▸ **Extract**
The standard algorithm for computing matrix-argument hypergeometric functions is described in [^KoevEdelman2006]. [HypergeoMat.jl](https://github.com/stla/HypergeoMat.jl) implements this algorithm. It works through computing a truncated series and becomes more expensive for large $D$.

I haven't yet found expressions for the normalization constant for other special cases of $\mathrm{SU}(n, \mathbb{F})$.

### Mode

Wrt the invariant/Hausdorff measures, the mode in the SVD representation is $x^*=UV^\mathrm{H}$, which is just the orthogonal projection to the Stiefel manifold under the Euclidean metric. It is a unique maximizer iff all values in $D$ are unique and non-zero. This follows from application of von Neumann's trace inequality and uniqueness properties of the SVD.

$\mathrm{SU}(n)$'s mode does not appear to have a simple solution unless $\det(\eta) \in \mathbb{R}_{>0}$.

### Moments

For the sphere/circle, the Riemannian mean is known to be the mode $\mu$ when it exists ($\kappa > 0$). [REF]
The intrinsic (Riemannian) variance and higher moments reduce to 1-dimensional integrals but in general have no solution.

Using well-known properties of the exponential family, the extrinsic mean and covariance can be obtained through differentiation of the logarithm of the normalization constant, which we can do here using autodiff. For the sphere, the extrinsic statistics are well-studied; however, Manifolds currently only has an API for *estimating* extrinsic statistics, not for computing them exactly, so for now, these are excluded.

▸ **Exercise 1**
Under the heading "Moments," list every mean, variance, or covariance that the extract mentions.

▸ **Supplied entries**

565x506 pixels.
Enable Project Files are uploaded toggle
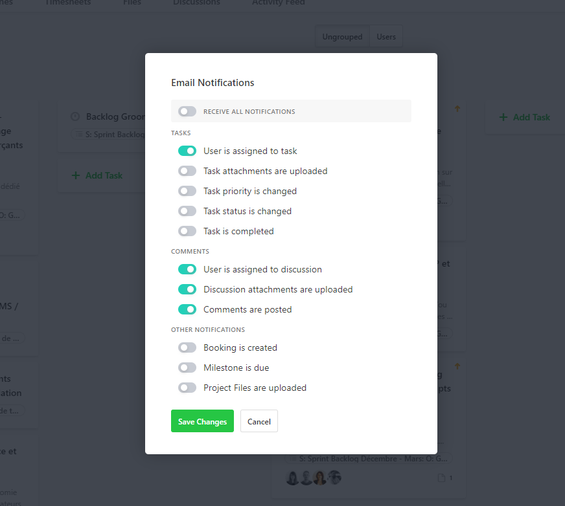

--

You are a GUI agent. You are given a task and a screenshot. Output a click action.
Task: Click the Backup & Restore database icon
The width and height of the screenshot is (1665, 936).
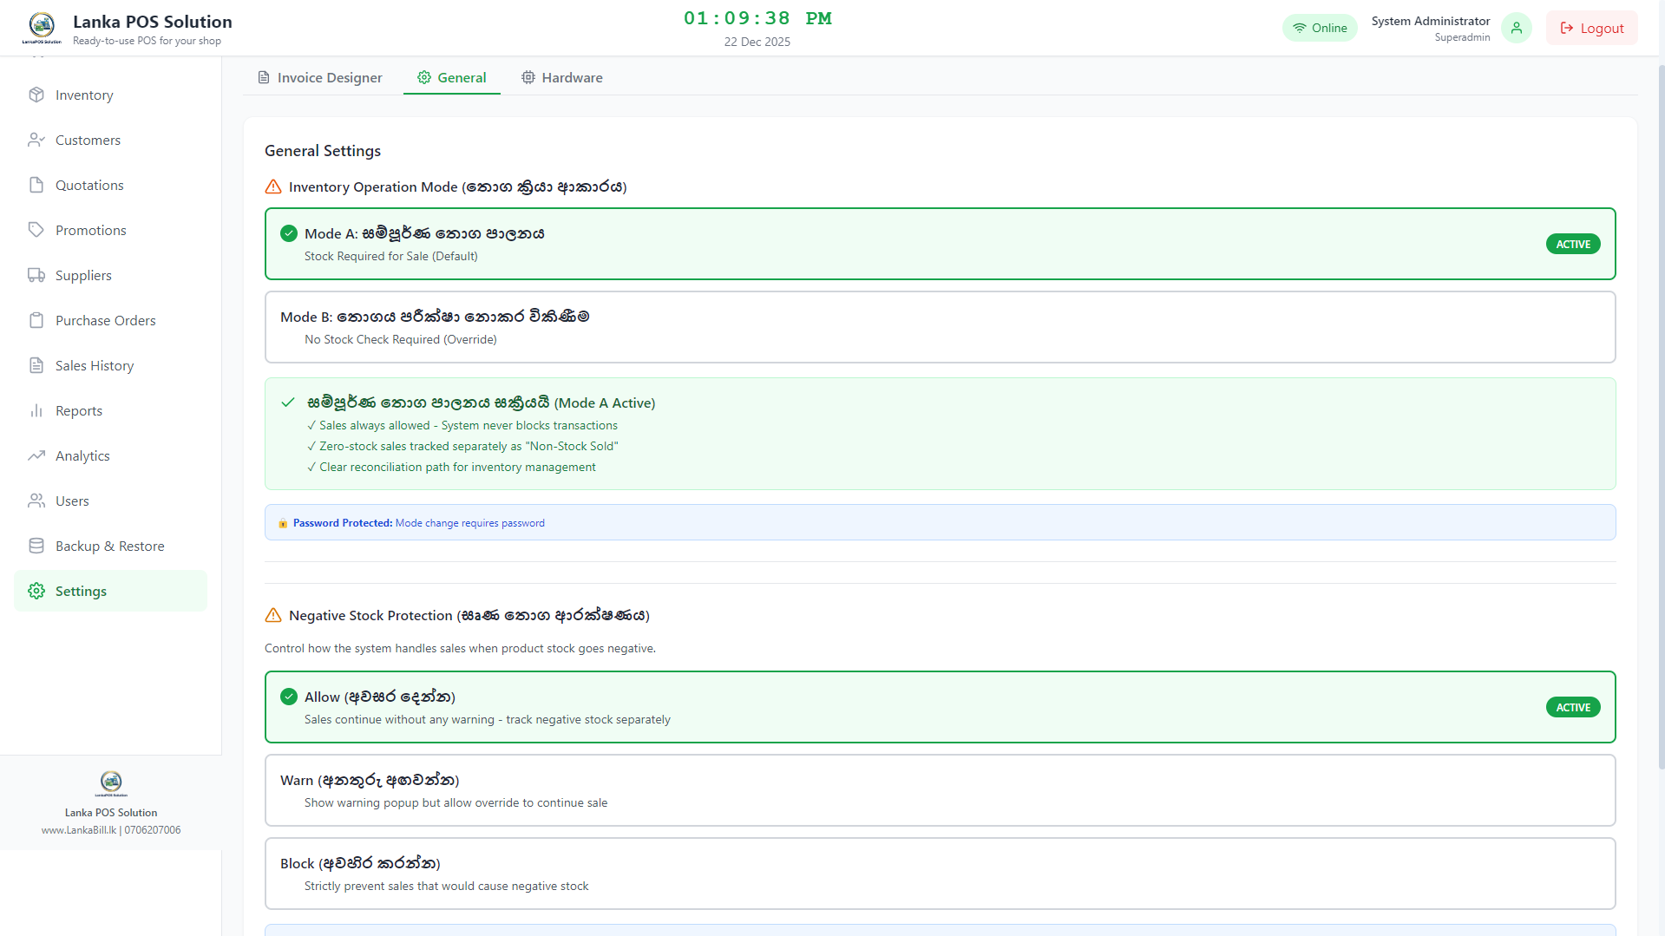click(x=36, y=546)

* * *

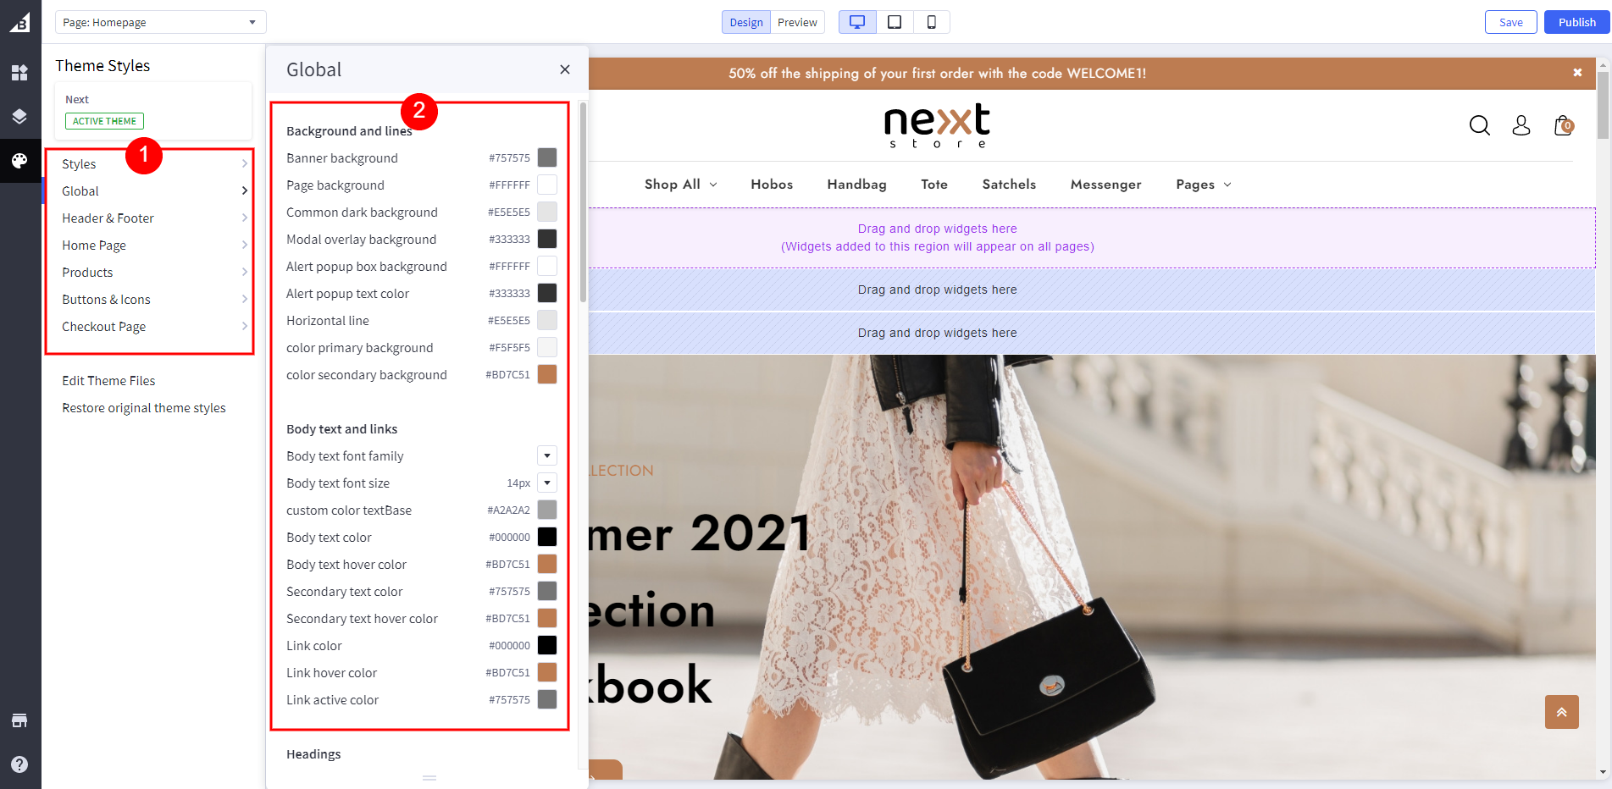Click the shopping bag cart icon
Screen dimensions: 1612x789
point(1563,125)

▸ **Exercise 2**
Reproduce the rows from the line with "565x506 pixels." up to and including the line with "Enable Project Files are uploaded toggle".

▸ **Full solution 1**
- Riemannian mean
- Intrinsic (Riemannian) variance
- Extrinsic mean
- Extrinsic covariance

▸ **Full solution 2**
565x506 pixels.
Enable Project Files are uploaded toggle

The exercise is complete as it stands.